Finally it was his turn and Bosch limped up to the window, holding his badge out. There was a speaker and microphone set in the glass.
“Hello,” he said. “I work with the Los Angeles Police Department cold case squad. I’m here on a case and wanted to see if I could speak to somebody in missing persons.”
The glass was tinted almost as dark as a limousine’s rear windows. Bosch could barely make out the outline of someone sitting on the other side but could not tell whether he was talking to a man or woman.
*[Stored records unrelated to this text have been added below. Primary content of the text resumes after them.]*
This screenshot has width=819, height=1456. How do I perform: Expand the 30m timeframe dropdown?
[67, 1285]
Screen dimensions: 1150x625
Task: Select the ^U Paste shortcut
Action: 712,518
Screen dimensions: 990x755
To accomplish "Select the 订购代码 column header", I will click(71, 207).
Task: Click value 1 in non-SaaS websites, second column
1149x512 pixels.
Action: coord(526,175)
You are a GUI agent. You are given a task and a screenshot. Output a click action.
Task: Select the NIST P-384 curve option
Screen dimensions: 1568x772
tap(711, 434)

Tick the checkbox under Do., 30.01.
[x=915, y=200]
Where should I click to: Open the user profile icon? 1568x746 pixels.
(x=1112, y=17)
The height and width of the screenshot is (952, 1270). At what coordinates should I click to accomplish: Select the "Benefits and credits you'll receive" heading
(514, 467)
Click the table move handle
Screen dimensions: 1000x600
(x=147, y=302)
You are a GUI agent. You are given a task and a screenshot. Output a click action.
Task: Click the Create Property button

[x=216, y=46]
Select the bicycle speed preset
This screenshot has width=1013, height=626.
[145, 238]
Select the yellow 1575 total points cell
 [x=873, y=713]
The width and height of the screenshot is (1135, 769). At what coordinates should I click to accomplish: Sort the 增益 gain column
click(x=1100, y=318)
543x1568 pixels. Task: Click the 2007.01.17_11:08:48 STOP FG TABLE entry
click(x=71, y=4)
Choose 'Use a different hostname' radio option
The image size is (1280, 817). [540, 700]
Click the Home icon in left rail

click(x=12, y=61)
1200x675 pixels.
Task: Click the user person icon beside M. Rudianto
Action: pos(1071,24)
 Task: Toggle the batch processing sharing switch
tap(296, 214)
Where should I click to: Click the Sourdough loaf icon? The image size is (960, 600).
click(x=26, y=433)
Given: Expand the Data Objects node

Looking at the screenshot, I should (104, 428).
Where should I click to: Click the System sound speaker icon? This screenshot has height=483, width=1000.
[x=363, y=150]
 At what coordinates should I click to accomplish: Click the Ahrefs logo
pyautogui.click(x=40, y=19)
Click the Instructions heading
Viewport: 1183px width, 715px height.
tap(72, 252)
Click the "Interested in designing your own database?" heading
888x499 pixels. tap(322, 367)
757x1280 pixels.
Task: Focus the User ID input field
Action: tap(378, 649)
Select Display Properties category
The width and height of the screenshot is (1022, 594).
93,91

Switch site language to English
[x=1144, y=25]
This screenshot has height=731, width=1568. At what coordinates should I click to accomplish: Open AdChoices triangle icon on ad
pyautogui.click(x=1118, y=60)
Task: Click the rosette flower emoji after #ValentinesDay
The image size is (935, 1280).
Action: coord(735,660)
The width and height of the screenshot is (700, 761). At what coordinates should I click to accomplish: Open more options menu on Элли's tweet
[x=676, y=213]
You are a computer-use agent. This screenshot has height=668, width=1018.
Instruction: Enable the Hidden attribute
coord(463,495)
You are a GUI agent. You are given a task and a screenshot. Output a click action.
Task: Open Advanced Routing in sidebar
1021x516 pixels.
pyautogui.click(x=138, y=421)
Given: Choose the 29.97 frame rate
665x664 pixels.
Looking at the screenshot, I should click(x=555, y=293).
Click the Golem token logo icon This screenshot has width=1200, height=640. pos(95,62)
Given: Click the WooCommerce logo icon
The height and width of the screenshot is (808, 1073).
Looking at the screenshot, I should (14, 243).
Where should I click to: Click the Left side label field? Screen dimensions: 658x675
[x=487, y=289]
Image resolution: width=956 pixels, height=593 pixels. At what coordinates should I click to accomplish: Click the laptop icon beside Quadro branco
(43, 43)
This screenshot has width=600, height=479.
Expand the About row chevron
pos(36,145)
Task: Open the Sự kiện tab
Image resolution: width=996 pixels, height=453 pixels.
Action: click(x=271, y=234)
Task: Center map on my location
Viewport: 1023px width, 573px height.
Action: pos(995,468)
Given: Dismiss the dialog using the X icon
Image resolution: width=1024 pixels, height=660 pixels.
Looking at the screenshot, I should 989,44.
A male voice came through the speaker.
“A missing persons cold case?” he asked.
“Uh, no,” Bosch said. “But I think a missing persons detective will be able to help me locate the individual I tracked here.”
“And your name?”
“Harry Bosch.”
“Did that badge say retired?”
“It did. I work as a volunteer investigator. I previously worked cold cases when I was in the department. They asked me to come back after I retired.”
“Okay, let me call back there. If you wouldn’t mind, step back from the window so others can come forward.”
“No problem.”
Bosch stepped away from the window and posted up on its left side. He turned, looked around, and saw that there was nobody else waiting to come forward.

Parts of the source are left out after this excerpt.